**Entries pointing to text and elements:**
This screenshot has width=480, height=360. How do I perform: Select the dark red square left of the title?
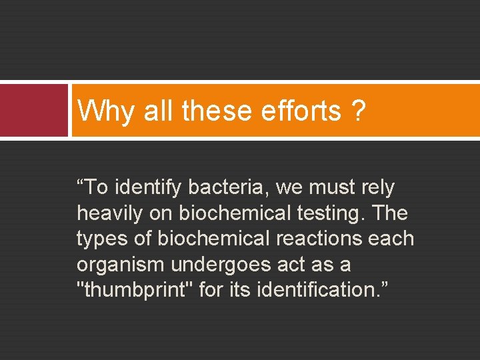click(34, 110)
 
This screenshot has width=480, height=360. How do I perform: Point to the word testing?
click(330, 213)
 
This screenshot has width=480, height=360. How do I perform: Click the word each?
click(392, 239)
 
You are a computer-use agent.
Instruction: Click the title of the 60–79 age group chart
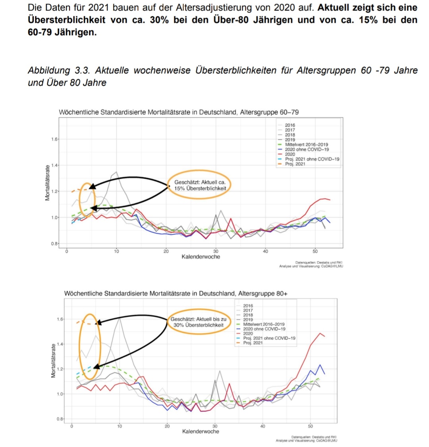pos(179,112)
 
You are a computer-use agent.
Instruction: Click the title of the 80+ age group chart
pos(176,294)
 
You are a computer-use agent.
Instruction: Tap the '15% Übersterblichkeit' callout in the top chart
pos(200,185)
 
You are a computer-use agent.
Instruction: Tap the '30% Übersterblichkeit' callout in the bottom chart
pos(198,322)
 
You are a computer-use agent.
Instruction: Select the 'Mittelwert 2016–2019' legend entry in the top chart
pos(306,145)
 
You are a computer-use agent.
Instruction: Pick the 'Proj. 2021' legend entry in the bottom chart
pos(253,343)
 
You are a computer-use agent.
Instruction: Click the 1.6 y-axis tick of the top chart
pos(54,139)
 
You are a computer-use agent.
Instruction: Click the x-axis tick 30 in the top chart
pos(215,251)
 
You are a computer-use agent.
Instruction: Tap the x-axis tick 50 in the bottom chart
pos(310,426)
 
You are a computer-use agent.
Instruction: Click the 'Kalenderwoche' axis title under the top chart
pos(201,257)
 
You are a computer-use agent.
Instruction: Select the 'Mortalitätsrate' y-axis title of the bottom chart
pos(53,360)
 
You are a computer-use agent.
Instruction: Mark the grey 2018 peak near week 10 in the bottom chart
pos(119,318)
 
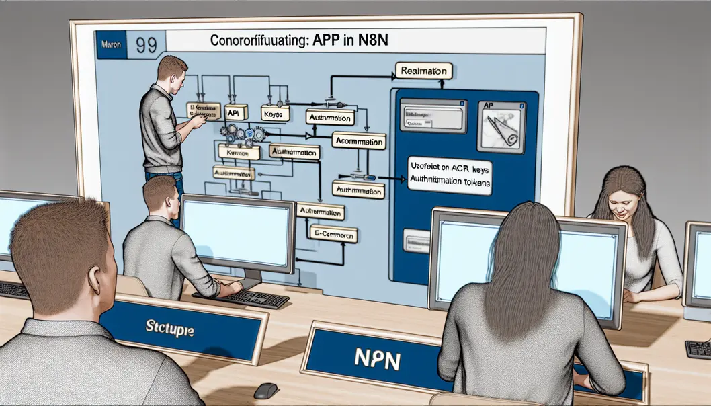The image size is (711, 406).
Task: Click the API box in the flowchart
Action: [x=234, y=114]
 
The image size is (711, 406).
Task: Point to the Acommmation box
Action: [x=359, y=141]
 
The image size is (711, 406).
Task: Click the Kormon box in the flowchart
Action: [x=239, y=153]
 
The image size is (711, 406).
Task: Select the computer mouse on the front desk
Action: [x=265, y=391]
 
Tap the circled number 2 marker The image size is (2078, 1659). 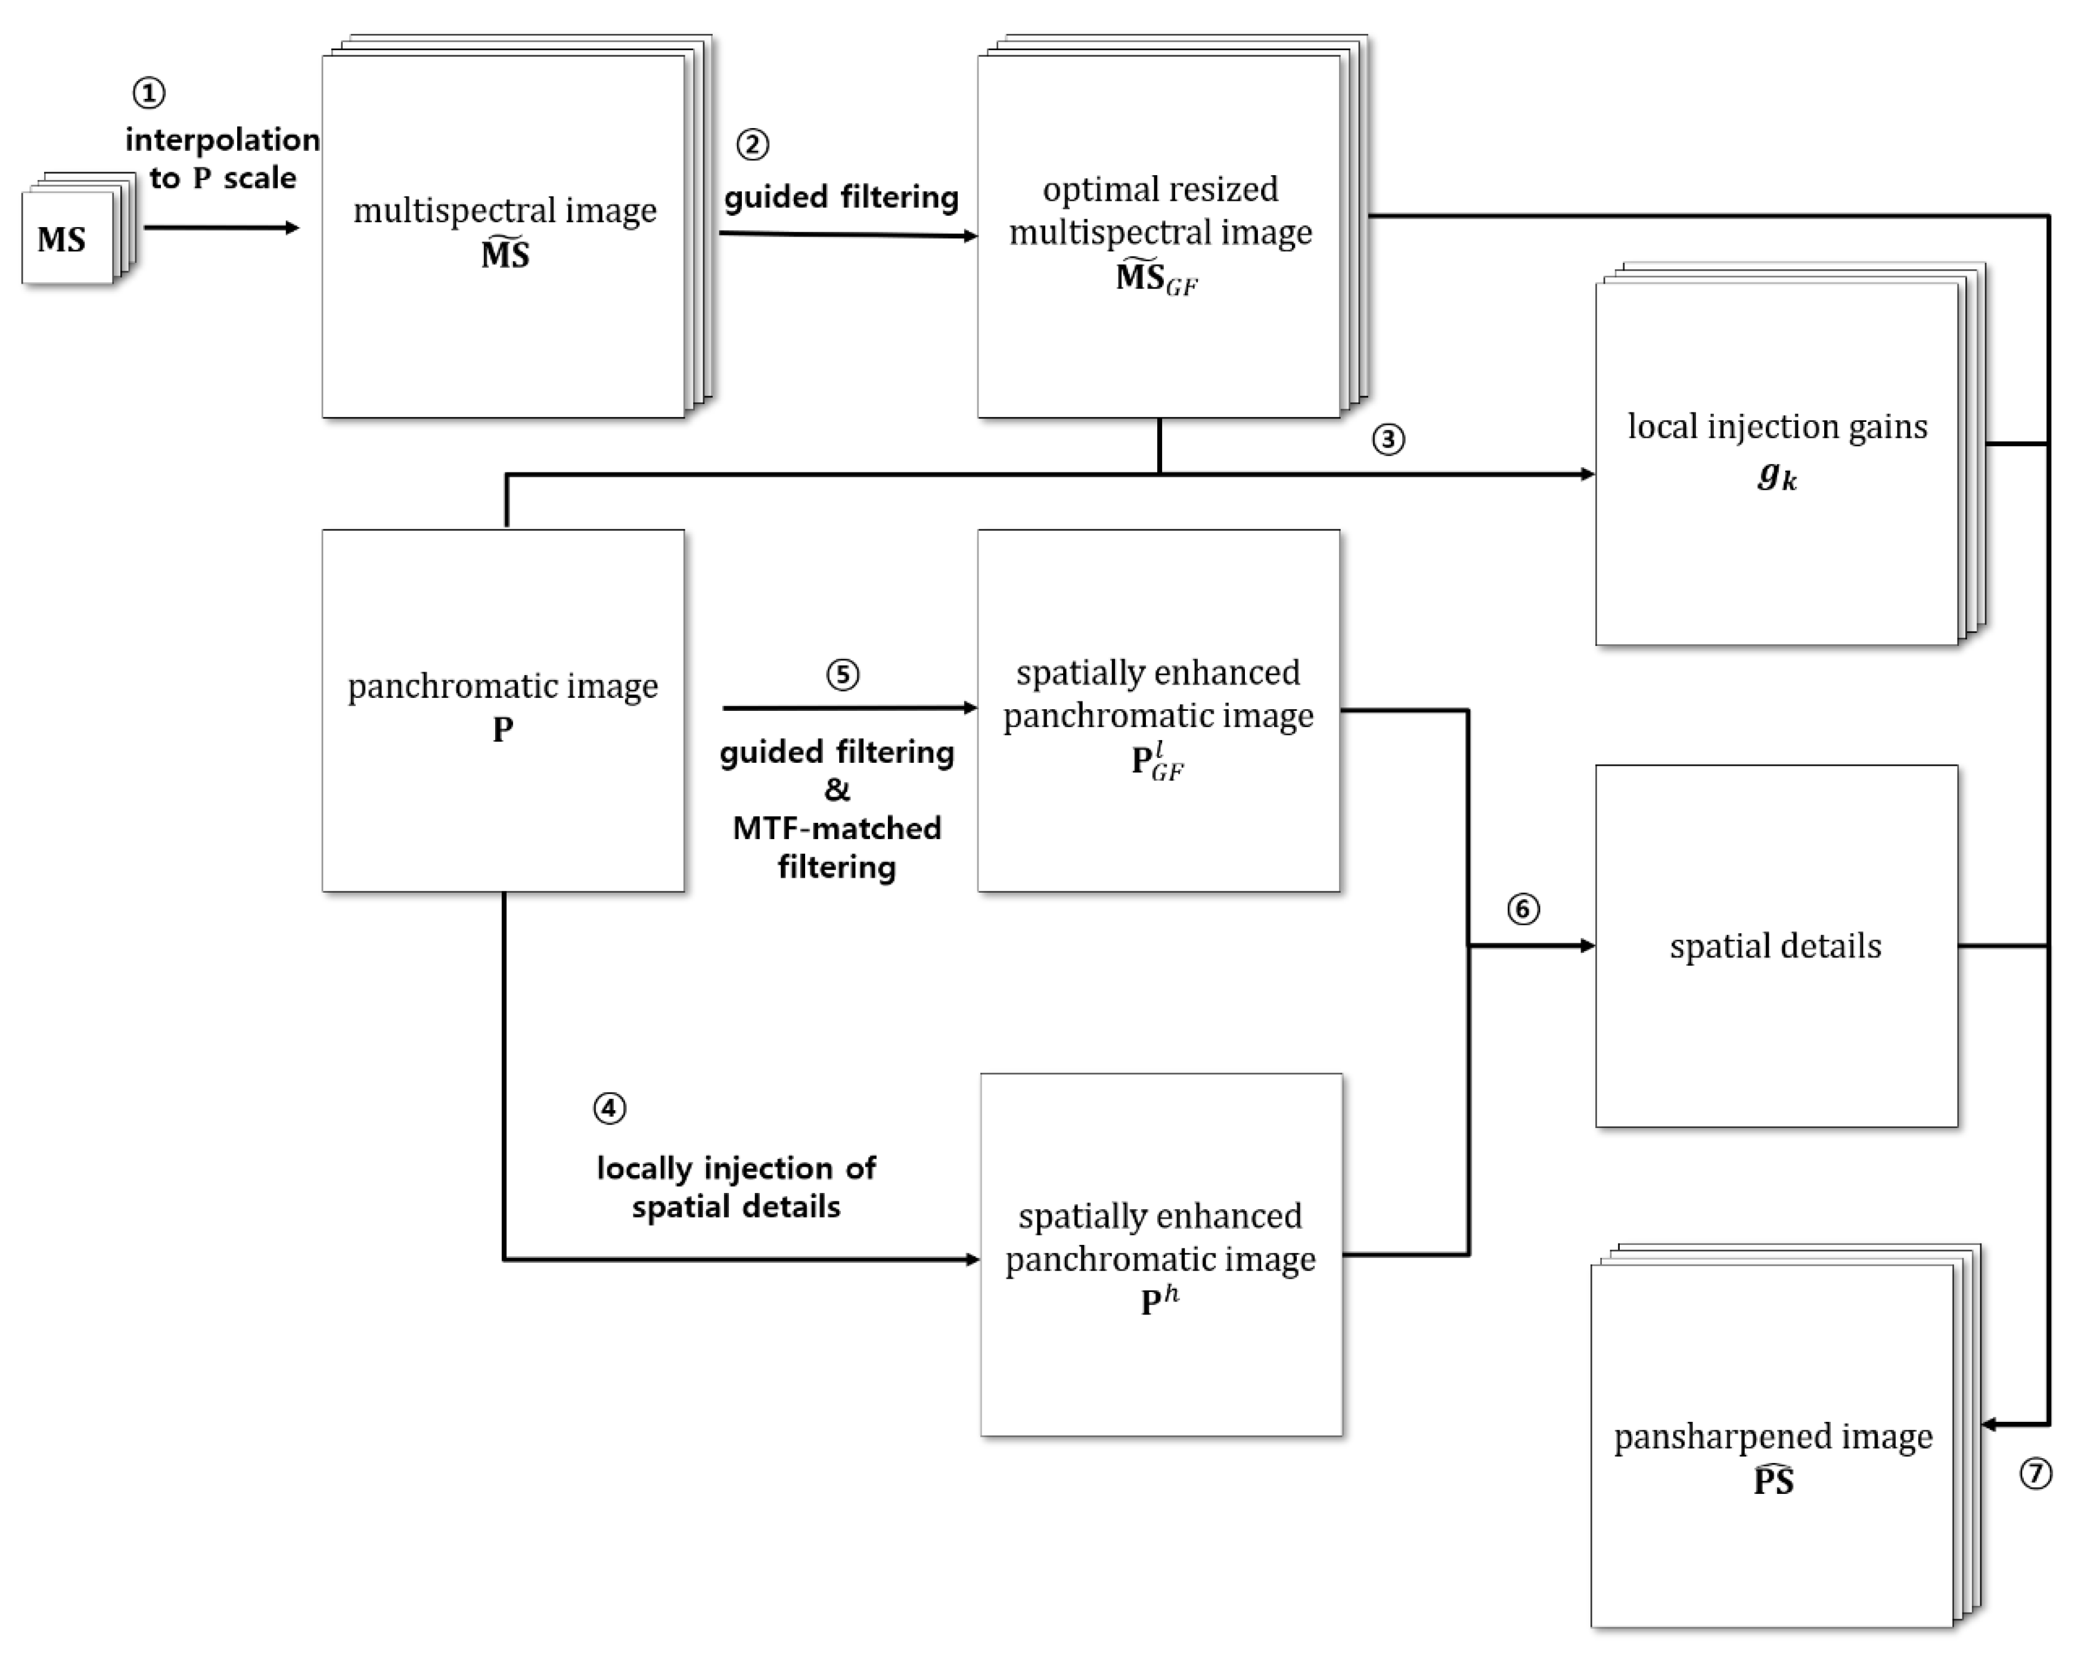pyautogui.click(x=753, y=145)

**PROBLEM TO WORK ON:**
Find every line in the entries above that contains the string "word" and copy each one. Letter case matters.

**THE RESPONSE:**
This screenshot has width=480, height=360. How do I perform: Point to the word testing?
This screenshot has width=480, height=360. How do I perform: Click the word each?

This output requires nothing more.